# [Problem details]
Can the data below be set down again exactly, line for line?
+++ Task inputs +++
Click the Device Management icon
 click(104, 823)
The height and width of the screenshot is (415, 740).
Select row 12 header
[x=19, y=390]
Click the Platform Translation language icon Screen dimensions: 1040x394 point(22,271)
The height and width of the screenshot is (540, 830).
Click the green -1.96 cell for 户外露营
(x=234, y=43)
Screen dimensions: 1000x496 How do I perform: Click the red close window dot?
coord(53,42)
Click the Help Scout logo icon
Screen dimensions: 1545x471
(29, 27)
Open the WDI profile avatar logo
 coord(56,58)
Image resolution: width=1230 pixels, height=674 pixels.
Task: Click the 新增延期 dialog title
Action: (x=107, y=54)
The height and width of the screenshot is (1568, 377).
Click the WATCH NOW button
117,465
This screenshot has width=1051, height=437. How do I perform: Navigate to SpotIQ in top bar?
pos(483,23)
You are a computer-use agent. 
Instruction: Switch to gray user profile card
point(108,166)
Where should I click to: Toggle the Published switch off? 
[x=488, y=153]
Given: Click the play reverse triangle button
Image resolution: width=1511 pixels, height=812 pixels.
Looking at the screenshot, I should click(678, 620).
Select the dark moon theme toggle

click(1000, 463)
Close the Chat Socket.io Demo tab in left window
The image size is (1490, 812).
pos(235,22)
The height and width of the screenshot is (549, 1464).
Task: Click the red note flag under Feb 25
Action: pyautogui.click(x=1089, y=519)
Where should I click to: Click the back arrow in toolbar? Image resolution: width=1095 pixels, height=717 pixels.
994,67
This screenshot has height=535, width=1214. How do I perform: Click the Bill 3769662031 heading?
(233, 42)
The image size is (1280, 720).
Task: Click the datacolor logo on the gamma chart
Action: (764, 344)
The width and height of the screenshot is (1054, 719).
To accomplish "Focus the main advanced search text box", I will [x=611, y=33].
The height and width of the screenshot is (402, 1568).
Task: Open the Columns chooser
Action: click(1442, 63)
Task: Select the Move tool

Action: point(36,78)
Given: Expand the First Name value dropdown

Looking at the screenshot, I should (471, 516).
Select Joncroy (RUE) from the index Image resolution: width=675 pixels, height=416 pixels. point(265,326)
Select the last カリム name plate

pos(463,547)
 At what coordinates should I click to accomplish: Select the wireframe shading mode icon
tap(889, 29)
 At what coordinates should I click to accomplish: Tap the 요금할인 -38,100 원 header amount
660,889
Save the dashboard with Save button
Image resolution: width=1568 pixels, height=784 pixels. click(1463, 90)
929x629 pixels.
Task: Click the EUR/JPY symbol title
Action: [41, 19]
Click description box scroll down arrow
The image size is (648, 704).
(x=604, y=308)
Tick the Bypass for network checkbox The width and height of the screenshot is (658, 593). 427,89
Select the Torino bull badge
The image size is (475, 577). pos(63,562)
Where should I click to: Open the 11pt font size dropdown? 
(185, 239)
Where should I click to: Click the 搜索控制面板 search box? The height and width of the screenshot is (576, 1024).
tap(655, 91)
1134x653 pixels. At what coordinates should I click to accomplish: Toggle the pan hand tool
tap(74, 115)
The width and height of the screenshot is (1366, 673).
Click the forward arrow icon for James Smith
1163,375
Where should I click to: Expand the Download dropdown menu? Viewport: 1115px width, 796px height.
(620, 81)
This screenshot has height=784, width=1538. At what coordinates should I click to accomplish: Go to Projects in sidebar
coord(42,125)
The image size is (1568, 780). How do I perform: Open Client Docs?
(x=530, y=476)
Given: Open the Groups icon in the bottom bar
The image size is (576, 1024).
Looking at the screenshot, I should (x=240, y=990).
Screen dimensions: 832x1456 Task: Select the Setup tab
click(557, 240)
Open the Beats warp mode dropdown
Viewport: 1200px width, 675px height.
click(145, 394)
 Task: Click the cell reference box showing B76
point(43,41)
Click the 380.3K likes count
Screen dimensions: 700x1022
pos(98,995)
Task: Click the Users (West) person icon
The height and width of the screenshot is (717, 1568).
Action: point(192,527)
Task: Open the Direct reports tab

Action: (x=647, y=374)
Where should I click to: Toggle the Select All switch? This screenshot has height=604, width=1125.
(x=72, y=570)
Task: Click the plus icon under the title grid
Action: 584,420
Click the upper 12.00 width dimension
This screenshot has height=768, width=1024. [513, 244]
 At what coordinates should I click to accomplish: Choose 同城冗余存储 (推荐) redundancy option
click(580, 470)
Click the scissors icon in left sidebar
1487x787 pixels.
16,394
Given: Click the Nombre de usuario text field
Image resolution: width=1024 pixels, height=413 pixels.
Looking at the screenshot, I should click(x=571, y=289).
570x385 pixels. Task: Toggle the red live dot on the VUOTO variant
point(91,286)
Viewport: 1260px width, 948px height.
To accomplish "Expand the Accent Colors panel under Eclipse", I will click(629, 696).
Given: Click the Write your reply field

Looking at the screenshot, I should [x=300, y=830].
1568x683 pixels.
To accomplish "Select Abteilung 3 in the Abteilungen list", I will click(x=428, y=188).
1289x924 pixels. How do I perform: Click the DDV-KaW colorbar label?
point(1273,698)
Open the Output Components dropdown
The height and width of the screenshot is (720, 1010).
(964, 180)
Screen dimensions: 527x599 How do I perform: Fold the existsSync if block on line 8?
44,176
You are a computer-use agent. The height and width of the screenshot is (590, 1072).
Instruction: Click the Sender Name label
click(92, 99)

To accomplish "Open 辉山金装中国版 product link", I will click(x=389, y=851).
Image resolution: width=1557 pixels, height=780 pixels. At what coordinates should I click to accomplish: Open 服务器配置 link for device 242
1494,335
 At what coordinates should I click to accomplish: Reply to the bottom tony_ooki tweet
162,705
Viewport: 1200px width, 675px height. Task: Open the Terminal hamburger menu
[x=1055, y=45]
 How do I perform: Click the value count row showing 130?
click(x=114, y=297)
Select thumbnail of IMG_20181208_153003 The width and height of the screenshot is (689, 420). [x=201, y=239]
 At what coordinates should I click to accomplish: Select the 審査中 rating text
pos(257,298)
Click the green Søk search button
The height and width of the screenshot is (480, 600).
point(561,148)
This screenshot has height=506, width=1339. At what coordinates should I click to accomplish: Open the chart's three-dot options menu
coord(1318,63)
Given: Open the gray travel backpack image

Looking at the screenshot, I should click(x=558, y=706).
+++
# [Task result]
Click the Device Management icon
 click(104, 823)
The height and width of the screenshot is (415, 740).
Select row 12 header
[x=19, y=390]
Click the Platform Translation language icon Screen dimensions: 1040x394 point(22,271)
The height and width of the screenshot is (540, 830).
Click the green -1.96 cell for 户外露营
(x=234, y=43)
Screen dimensions: 1000x496 How do I perform: Click the red close window dot?
coord(53,42)
Click the Help Scout logo icon
Screen dimensions: 1545x471
(29, 27)
Open the WDI profile avatar logo
 coord(56,58)
Image resolution: width=1230 pixels, height=674 pixels.
Task: Click the 新增延期 dialog title
Action: (x=107, y=54)
The height and width of the screenshot is (1568, 377).
Click the WATCH NOW button
117,465
This screenshot has width=1051, height=437. How do I perform: Navigate to SpotIQ in top bar?
pos(483,23)
You are a computer-use agent. 
Instruction: Switch to gray user profile card
point(108,166)
Where should I click to: Toggle the Published switch off? 
[x=488, y=153]
Given: Click the play reverse triangle button
Image resolution: width=1511 pixels, height=812 pixels.
Looking at the screenshot, I should click(678, 620).
Select the dark moon theme toggle

click(1000, 463)
Close the Chat Socket.io Demo tab in left window
The image size is (1490, 812).
pos(235,22)
The height and width of the screenshot is (549, 1464).
Task: Click the red note flag under Feb 25
Action: pyautogui.click(x=1089, y=519)
Where should I click to: Click the back arrow in toolbar? Image resolution: width=1095 pixels, height=717 pixels.
994,67
This screenshot has height=535, width=1214. How do I perform: Click the Bill 3769662031 heading?
(233, 42)
The image size is (1280, 720).
Task: Click the datacolor logo on the gamma chart
Action: (764, 344)
The width and height of the screenshot is (1054, 719).
To accomplish "Focus the main advanced search text box", I will [x=611, y=33].
The height and width of the screenshot is (402, 1568).
Task: Open the Columns chooser
Action: click(1442, 63)
Task: Select the Move tool

Action: point(36,78)
Given: Expand the First Name value dropdown

Looking at the screenshot, I should (471, 516).
Select Joncroy (RUE) from the index Image resolution: width=675 pixels, height=416 pixels. point(265,326)
Select the last カリム name plate

pos(463,547)
 At what coordinates should I click to accomplish: Select the wireframe shading mode icon
tap(889, 29)
 At what coordinates should I click to accomplish: Tap the 요금할인 -38,100 원 header amount
660,889
Save the dashboard with Save button
Image resolution: width=1568 pixels, height=784 pixels. click(1463, 90)
929x629 pixels.
Task: Click the EUR/JPY symbol title
Action: [41, 19]
Click description box scroll down arrow
The image size is (648, 704).
(x=604, y=308)
Tick the Bypass for network checkbox The width and height of the screenshot is (658, 593). 427,89
Select the Torino bull badge
The image size is (475, 577). pos(63,562)
Where should I click to: Open the 11pt font size dropdown? 
(185, 239)
Where should I click to: Click the 搜索控制面板 search box? The height and width of the screenshot is (576, 1024).
tap(655, 91)
1134x653 pixels. At what coordinates should I click to accomplish: Toggle the pan hand tool
tap(74, 115)
The width and height of the screenshot is (1366, 673).
Click the forward arrow icon for James Smith
1163,375
Where should I click to: Expand the Download dropdown menu? Viewport: 1115px width, 796px height.
(620, 81)
This screenshot has height=784, width=1538. At what coordinates should I click to accomplish: Go to Projects in sidebar
coord(42,125)
The image size is (1568, 780). How do I perform: Open Client Docs?
(x=530, y=476)
Given: Open the Groups icon in the bottom bar
The image size is (576, 1024).
Looking at the screenshot, I should (x=240, y=990).
Screen dimensions: 832x1456 Task: Select the Setup tab
click(557, 240)
Open the Beats warp mode dropdown
Viewport: 1200px width, 675px height.
click(145, 394)
 Task: Click the cell reference box showing B76
point(43,41)
Click the 380.3K likes count
Screen dimensions: 700x1022
pos(98,995)
Task: Click the Users (West) person icon
The height and width of the screenshot is (717, 1568).
Action: point(192,527)
Task: Open the Direct reports tab

Action: (x=647, y=374)
Where should I click to: Toggle the Select All switch? This screenshot has height=604, width=1125.
(x=72, y=570)
Task: Click the plus icon under the title grid
Action: 584,420
Click the upper 12.00 width dimension
This screenshot has height=768, width=1024. [513, 244]
 At what coordinates should I click to accomplish: Choose 同城冗余存储 (推荐) redundancy option
click(580, 470)
Click the scissors icon in left sidebar
1487x787 pixels.
16,394
Given: Click the Nombre de usuario text field
Image resolution: width=1024 pixels, height=413 pixels.
Looking at the screenshot, I should click(x=571, y=289).
570x385 pixels. Task: Toggle the red live dot on the VUOTO variant
point(91,286)
Viewport: 1260px width, 948px height.
To accomplish "Expand the Accent Colors panel under Eclipse", I will click(629, 696).
Given: Click the Write your reply field

Looking at the screenshot, I should [x=300, y=830].
1568x683 pixels.
To accomplish "Select Abteilung 3 in the Abteilungen list", I will click(x=428, y=188).
1289x924 pixels. How do I perform: Click the DDV-KaW colorbar label?
point(1273,698)
Open the Output Components dropdown
The height and width of the screenshot is (720, 1010).
(964, 180)
Screen dimensions: 527x599 How do I perform: Fold the existsSync if block on line 8?
44,176
You are a computer-use agent. The height and width of the screenshot is (590, 1072).
Instruction: Click the Sender Name label
click(92, 99)

To accomplish "Open 辉山金装中国版 product link", I will click(x=389, y=851).
Image resolution: width=1557 pixels, height=780 pixels. At what coordinates should I click to accomplish: Open 服务器配置 link for device 242
1494,335
 At what coordinates should I click to accomplish: Reply to the bottom tony_ooki tweet
162,705
Viewport: 1200px width, 675px height. Task: Open the Terminal hamburger menu
[x=1055, y=45]
 How do I perform: Click the value count row showing 130?
click(x=114, y=297)
Select thumbnail of IMG_20181208_153003 The width and height of the screenshot is (689, 420). [x=201, y=239]
 At what coordinates should I click to accomplish: Select the 審査中 rating text
pos(257,298)
Click the green Søk search button
The height and width of the screenshot is (480, 600).
point(561,148)
This screenshot has height=506, width=1339. At what coordinates should I click to accomplish: Open the chart's three-dot options menu
coord(1318,63)
Given: Open the gray travel backpack image

Looking at the screenshot, I should click(x=558, y=706).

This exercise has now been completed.